■ BRIEF 1 ■
Decide whether each statement agrees with the text about becoming a flight instructor, answering yes or no and quoting the deciding words: (a) Instructor pilots at a busy flight school can build up 800-1000 hours of flight time per year. (b) Learning plateaus are called unusual in pilot training. (c) A student's first solo cross-country flight is a success to be celebrated only after the flight test.

## Start EXCERPT TO READ

A student training to become a certified flight instructor is being prepared to train student pilots, private pilots, instrument pilots, commercial pilots, and multiengine pilots. That being said the student is only as good as his instructor. Becoming an instructor is very rewarding but, it comes with much responsibility. To sleep well at night after an eight hour day of pilot training, an instructor must know in his heart that he has given 100% effort to the students that are depending on him. Before signing a student to fly solo in the traffic pattern or on a cross country, the instructor should have extensively measured the student’s ability to perform well on his own. There can be no doubt in your mind when your signature is placed on a certificate or on an application authorizing a student to fly solo. Where there is doubt, the instructor will have no peace. So we want to be conservative and make sure that we as instructors have thoroughly trained and evaluated our students every step of the way. There can be no surprises.
At a busy flight school, instructor pilots can earn a good living while building up 800-1000 hours of flight time per year. By becoming an instructor, you will learn to become more exact in all things related to flying. This will make you a more professional commercial pilot, and prepare you for the Airline Transport Pilot position with a major airline or corporate flight department.
Training pilots on the primary and advanced levels requires an instructor to start from the beginning and help the student to experience slow and steady growth. Patience is a virtue that is most desirable for the instructor pilot on any level. Learning plateaus are a normal part of pilot training however, diligence and determination will pay off. Learn to enjoy pilot training with your student by celebrating the victories. For example, a student’s first landing without you as the instructor touching the control wheel, or a first supervised solo that was completed successfully, or when a student returns home from his first solo cross-country flight. These are successes to be celebrated prior to the flight test. When a flight test has been completed successfully, you and your student should celebrate the achievement that you worked on together. It was a team effort, and by both of you giving 100% effort the outcome was successful. This is something to be proud of.

## End EXCERPT TO READ

■ BRIEF 2 ■
Copy everything in the records from the line containing "Live (375, 170)" down to the end of the records, with both ends included, switching "Vestes" to "Jackets" and leaving all else unchanged.

## Start TASK INPUTS

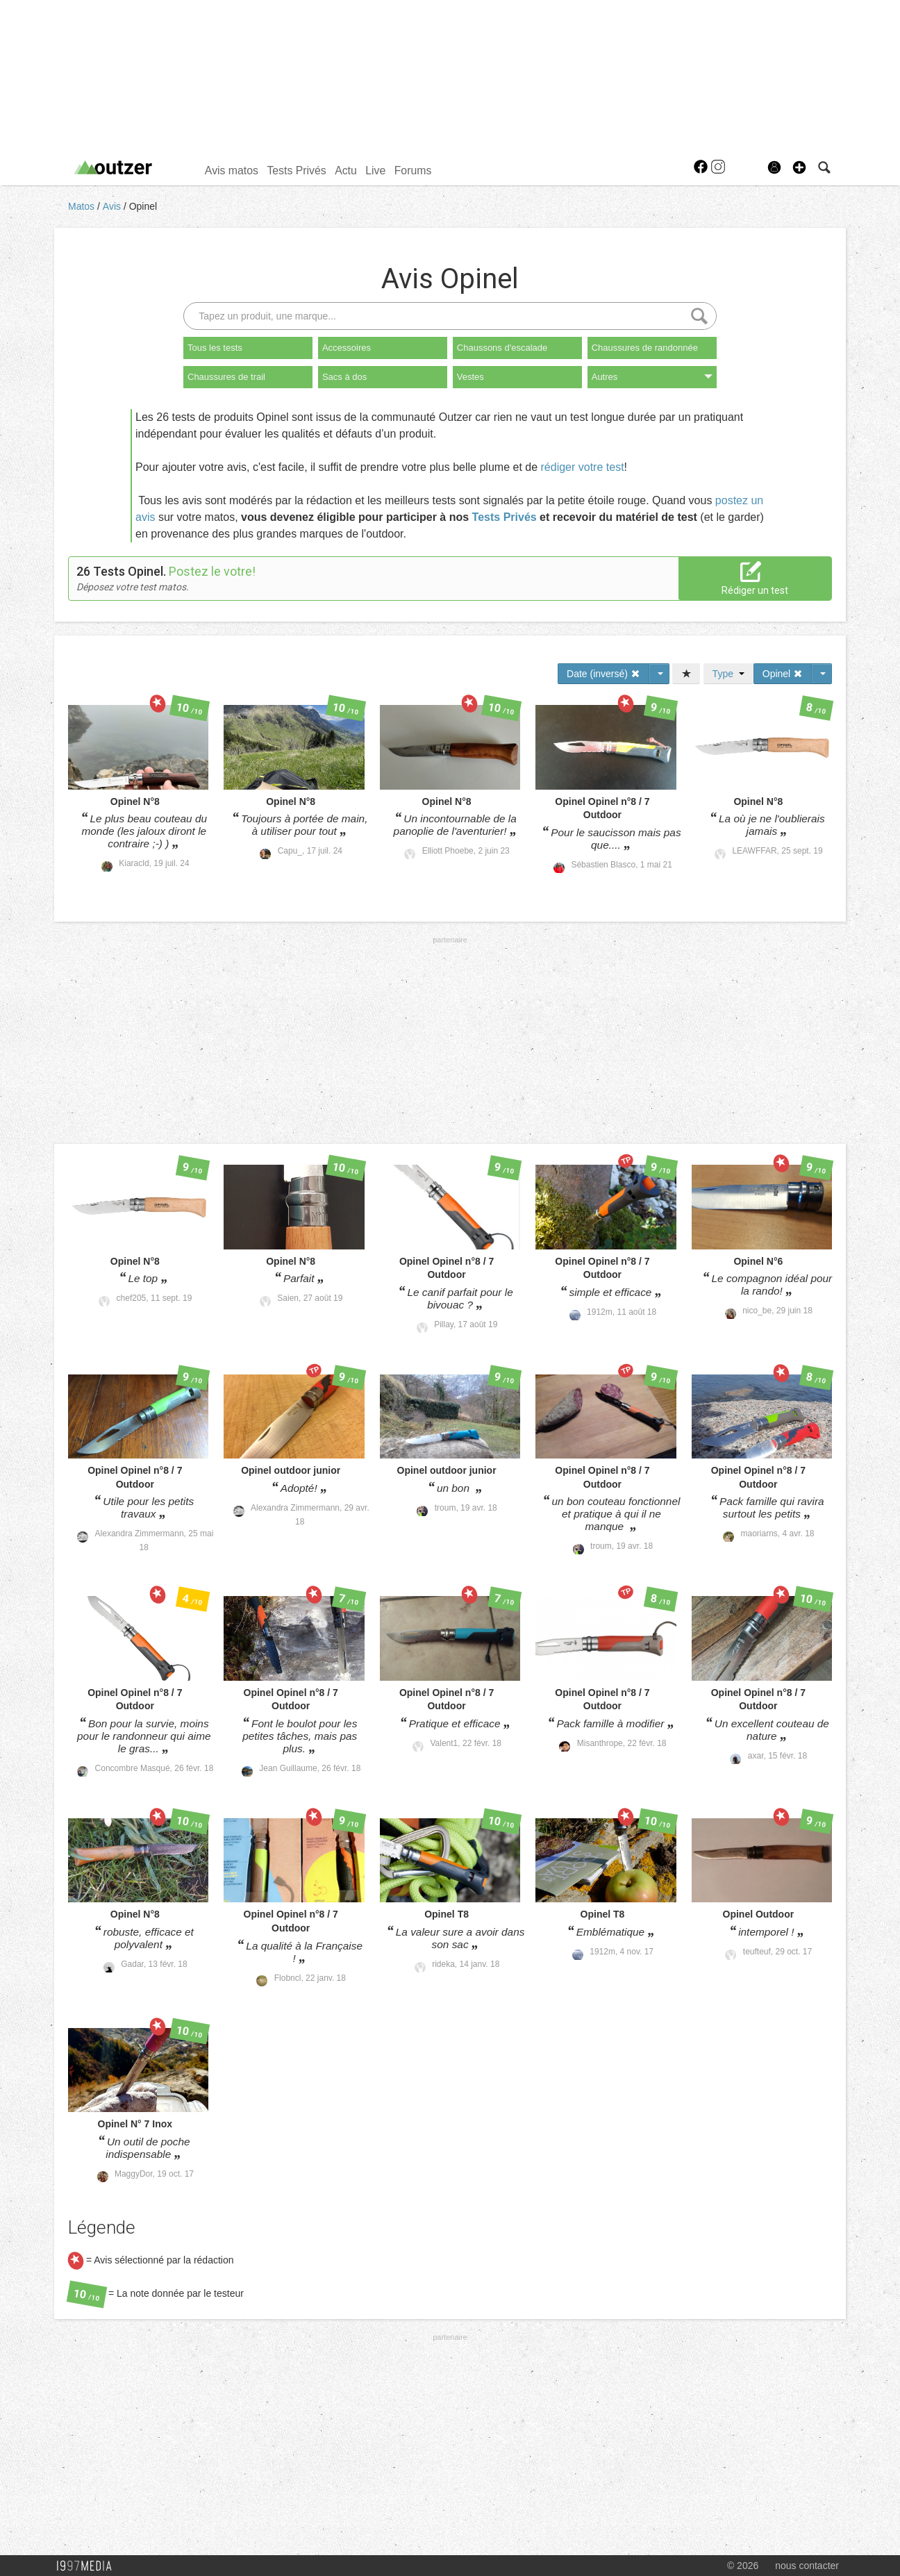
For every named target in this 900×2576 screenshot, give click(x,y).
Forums (413, 170)
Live (375, 170)
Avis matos (231, 170)
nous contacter (807, 2565)
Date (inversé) (603, 673)
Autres (652, 377)
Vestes (470, 377)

## End TASK INPUTS

■ WRITTEN REPLY 1 ■
(a) Yes: "instructor pilots can earn a good living while building up 800-1000 hours of flight time per year"
(b) No: "Learning plateaus are a normal part of pilot training"
(c) No: "These are successes to be celebrated prior to the flight test."

■ WRITTEN REPLY 2 ■
Live (375, 170)
Avis matos (231, 170)
nous contacter (807, 2565)
Date (inversé) (603, 673)
Autres (652, 377)
Jackets (470, 377)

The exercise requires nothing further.